**GIVEN PASSAGE:**

--------

Recipes / Veganism

Meat-Free Monday Recipe: Pan-Grilled Portabella Mushroom, Baby Spinach and Arugula Salad

Last week, I vacationed on beautiful, balmy Sanibel Island in Florida. Lazy days consisted of book reading (Tina Fey’s Bossypants…hilarious, insightful, like chatting with a good friend…seriously so good) and flipping through fashion magazines. We went on a boat and watched playful dolphins (!!!). We lingered on the beach, watched birds, waded in the warm waters of the Gulf of Mexico, and searched for shells. And of course there was lots and lots of mojito-drinking (did I mention lots?) and eating.

Now, Southwest Florida isn’t exactly known for being vegan friendly. Luckily, I found some tasty entrées. I’ll be sharing my culinary escapades later this week (don’t deny it, you’re excited!). But spoiler alert! The best meal I ate was the salad at the restaurant Traders Cafe.

Now I know what you’re thinking. A salad?? I’M not even a huge fan of salads (weird for a vegan) but this hearty yet light (sounds like an oxymoron but somehow it’s true!) salad is different.

Grilled portabella mushrooms over a bed of baby spinach with tomatoes, kalamata olives and toasted pine nuts awaited me. It originally comes with gorgonzola and pancetta dressing. So I just asked the server to hold the meat and cheese and added kalamata olives (folks, I have a confession. I’m an olive junky.)

--------

**INFORMATION PROVIDED:**
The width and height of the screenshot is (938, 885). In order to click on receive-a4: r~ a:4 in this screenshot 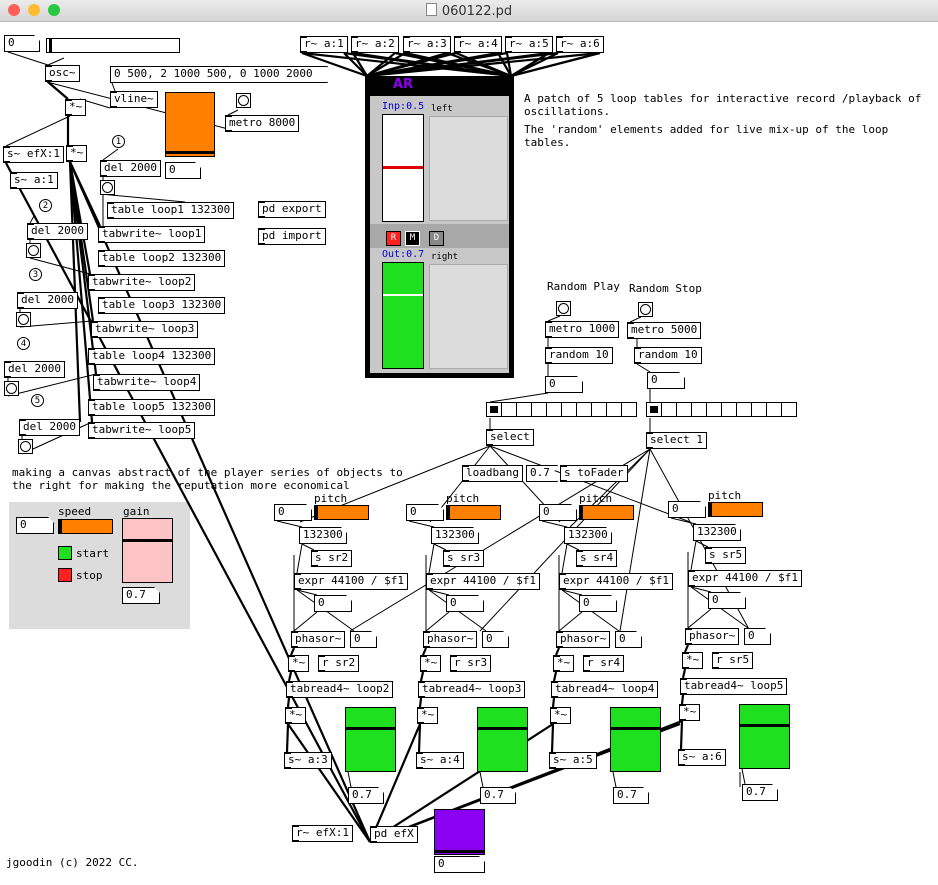, I will do `click(478, 44)`.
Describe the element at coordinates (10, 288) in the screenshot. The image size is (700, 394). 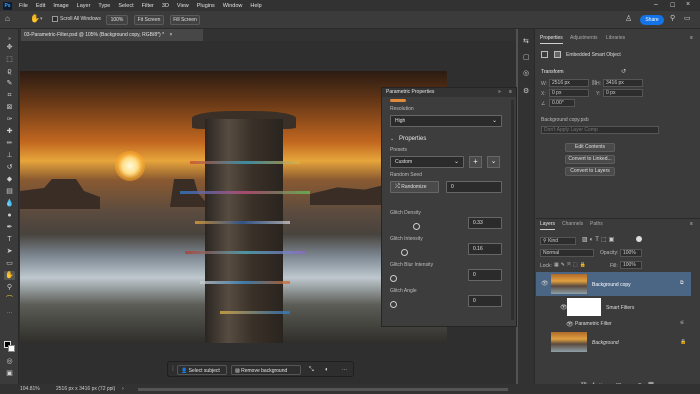
I see `zoom-tool-icon: ⚲` at that location.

--------

**WORK TO COMPLETE:**
#1 Could you copy the mushroom salad post word for word, beginning at the words "Meat-Free Monday Recipe: Pan-Grilled" and stopping after "restaurant Traders Cafe."?
#2 Answer these from the mushroom salad post:
(a) Which book by Tina Fey was read during the vacation?
(b) At which restaurant was the best meal eaten?
(c) What does the salad originally come with?
#3 Can you write the next part of the mushroom salad post, picking up right after its last sentence?

**ANSWERS IN ORDER:**
#1
Meat-Free Monday Recipe: Pan-Grilled Portabella Mushroom, Baby Spinach and Arugula Salad

Last week, I vacationed on beautiful, balmy Sanibel Island in Florida. Lazy days consisted of book reading (Tina Fey’s Bossypants…hilarious, insightful, like chatting with a good friend…seriously so good) and flipping through fashion magazines. We went on a boat and watched playful dolphins (!!!). We lingered on the beach, watched birds, waded in the warm waters of the Gulf of Mexico, and searched for shells. And of course there was lots and lots of mojito-drinking (did I mention lots?) and eating.

Now, Southwest Florida isn’t exactly known for being vegan friendly. Luckily, I found some tasty entrées. I’ll be sharing my culinary escapades later this week (don’t deny it, you’re excited!). But spoiler alert! The best meal I ate was the salad at the restaurant Traders Cafe.

#2
(a) Bossypants
(b) Traders Cafe
(c) Gorgonzola and pancetta dressing

#3
When the salad came, I finessed it by drizzling olive oil and squeezing fresh lemon juice on top (save your money! This combo is the best salad dressing ever, no joke) and adding salt and pepper. Every bite was perfection.

Succulent and seductive with an intoxicating, rich umami flavor, these portabella mushrooms were seriously the most delectable and luscious mushrooms I’ve ever tasted. Tart and salty olives, sweet juicy tomatoes, baby spinach and toasted pine nuts, which added a subtle and delicate nutty flavor — all of it combined hit every note on my palate. The piece de resistance was the acidity of the lemon juice brightening the whole dish.

While the server told me the mushrooms were only marinated in olive oil, for my home version I marinated the mushrooms in a vinegar, soy sauce, herb mixture to capture their unctuousness. I also added peppery arugula to the salad just because I absolutely, love, love, love it.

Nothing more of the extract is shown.